I havent written anything in three days……not because i dint have anythng on my mind, this particular issue has been on my mind for about a week, but its the same old excuse……good old laziness plus the fact that my internals have been playing havoc on my entire body system lately, maybe i need to ease off on this quest of getting fleshy of mine.
Anyways, I’m back in form or atleast, I can manage. So, back to the matter at hand, I am concerned for the future of African art, specifically Nigerian art. You know, Africans happen to be one of the most artistic human beings if not THE most artistic. I’m going to step on some artistic toes here because lets face it, art isnt really my turf but i do have to get this out of my mind. How is it that we have been brainwashed into thinking that our own heritage and arts are primitive but those of the western world are the greatest? Think about it. Worldwide, when you’re asked to mention the greatest works of art, those that would come to mind would probably be the works of Da vinci, Picasso and whoever even though, most of us have never actually set eyes on these masterpieces. Ever wondered why? not to worry, I’m guilty of the same thing because I’ld jump at the chance of going to the Louvre museum or whats it called in France to see the original version of the mona lisa or the last supper which i think is in Italy. The reason everyone is so eager to go and see these paintings is because of the hype that surrounds them or what I like to call the artful ‘marketing’ of these masterpieces, they are not just mere pieces of painting, they were painted by the best of the best of all time, they are centuries old and have been preserved almost to perfection, they have been stolen on a number of occasions and recovered. Believe it or not, some of the custodians of these works will gladly lay down their lives to protect the paintings. Dan Brown’s novel ‘The Davinci code’ no less added to the hype surrounding these painitngs…i wonder, like most do if there is any element of truth in his claims and i wouldnt pass an opportunity to see for myself if Mona Lisa’s smile is really mischievous and knowing or if she’s really God forbid….androgenous!
Anyway, I digress, what sparked this ramblings is the fact that a work by Monet who i believe is a french artist was auctioned at a whopping price of £41, 000! what? for a piece of painting? you need to see these stuffs, there are a couple of his works hanging on the walls at my uni (no doubt some of their most priced possessions) and they dont look that spectacular to me to be honest. It just got me wondering, if people can pay so much for a painting, how much will they be willing to pay for African works of art that are centuries old and that took even more energy and imagination that just putting brush on a cardboard….

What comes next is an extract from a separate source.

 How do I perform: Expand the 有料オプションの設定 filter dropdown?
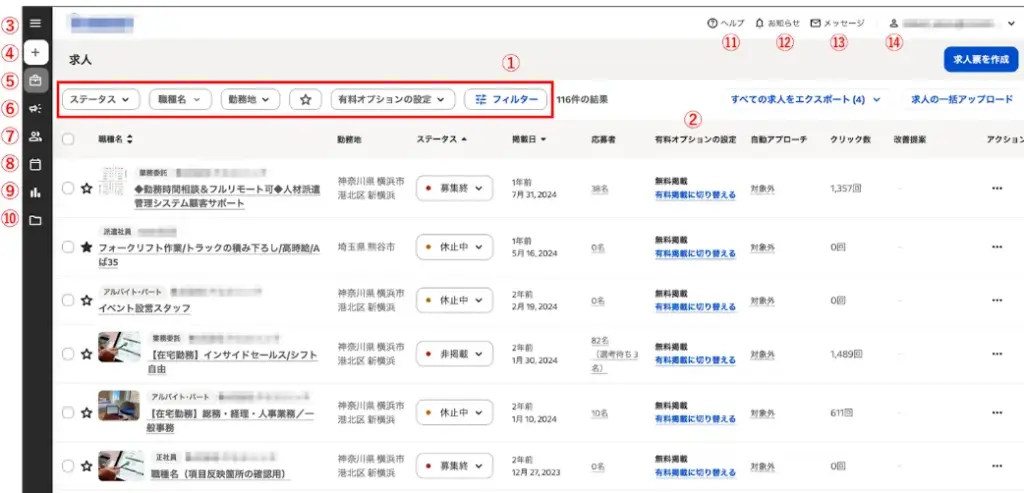click(x=393, y=100)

What is really pathetic is that we Africans dont even value our heritage as much as we should. We go about giving some of our most priced possessions to foreigners who do not even appreciate the meaning of it, we do not take the time to enlighten the world on the meanings of our art, our traditions and heritage. It is not surprising then that most documentries on African art are done by researchers from Europe and the U.S, so others are more interested in our own heritage than we are and in all fairness to these people, they have made tremendous efforts to bring Africa to the world but no one can interprete our art, respect it and be proud of it like the people who own it. Art, if strategically managed can be a source of unlimited revenue to its custodians and origin, the western world have known this for ages and have been cashing in on this for as long as I can remember and i dont think its too late for Africans to do same. The only African country that has been successful in doing this is Egypt, with their magnificent pyramids and mummies that have been carefully preserved for ages, those guys are smart….its almost like they knew that these important parts of their heritage were sound investments that would bring them wealth in future, so what did they do? they enlightened us on the meanings of the arts, they invite us to come see them, they guard them the tightest security and even though you’ve seen the arts, they’re still as mysterious as ever so you’l definitely keep coming back to marvel at them, see….marketing!
I can only hope that one day…….Nigeria will be able to sell a work of art by Bruce Onabrakpeya( which might be just as good as a monet with lots of advertising and hyping) for millions and the world will be able to appreciate the inspiring works of art of the Nok culture, the igbo ukwu, the clay statues of Esie and many more unsung works of art that have world class status…..and it will happen, believe me.